TANF Changes in the Budget Reconciliation Bill will negatively affect poor families with children.
In late December, the U.S. Senate approved—with a few minor changes— the House-passed budget reconciliation bill conference report (S. 1932). This bill includes language reauthorizing the TANF program for five years and making certain other changes to TANF.
A copy of the bill’s provisions related to TANF (and to the child care and development fund and the child support enforcement program) is available at: http://inclusionist.org/files/TANF%20Provisions.pdf. There is also a side-by-side analysis comparing the policy provisions included in reconciliation to current law as an appendix to this paper.
Additional resources:
CLASP Center for Law and Social Policy:
New TANF Requirements Could Result in New Large Costs and Risk of Federal Penalties for California
Center on Budget and Policy Priorities / Economic Policy Institute:
Income Inequality has Increased in California Over the Past Two Decades
Some TANF funding changes made by the reconciliation bill are:
(Click Here for the complete document.)
· The basic TANF block grant would be extended (at current funding levels) until FY2010.
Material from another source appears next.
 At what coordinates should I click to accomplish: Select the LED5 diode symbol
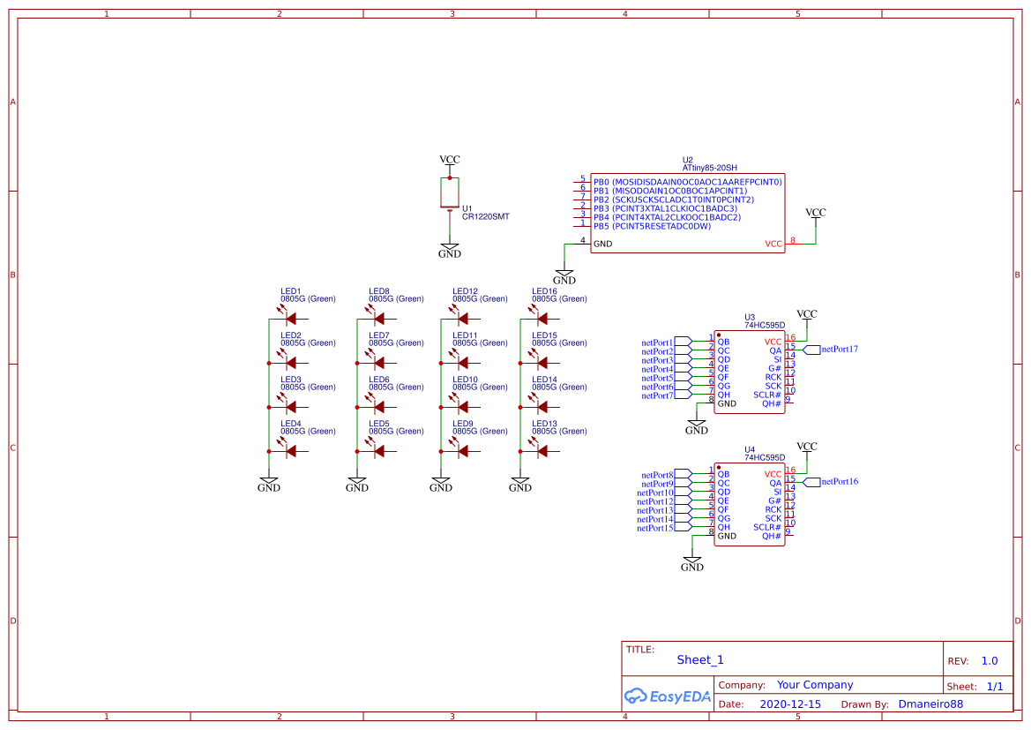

· Mandatory child care funding would be increased by $1 billion over five years. (The previous Senate TANF bill provided $6 billion over five years for child care funding—this funding was partially offset by the cuts to the EITC noted above—while the previous House bill provided only $500 million over five years).
· TANF supplemental grants would be extended, but for only three years.
· Existing TANF bonuses—a High Performance Bonus based on states’ progress toward meeting TANF goals ($200 million per year) and a bonus for reducing out-of-wedlock pregnancies ($100 million per year)—would be eliminated.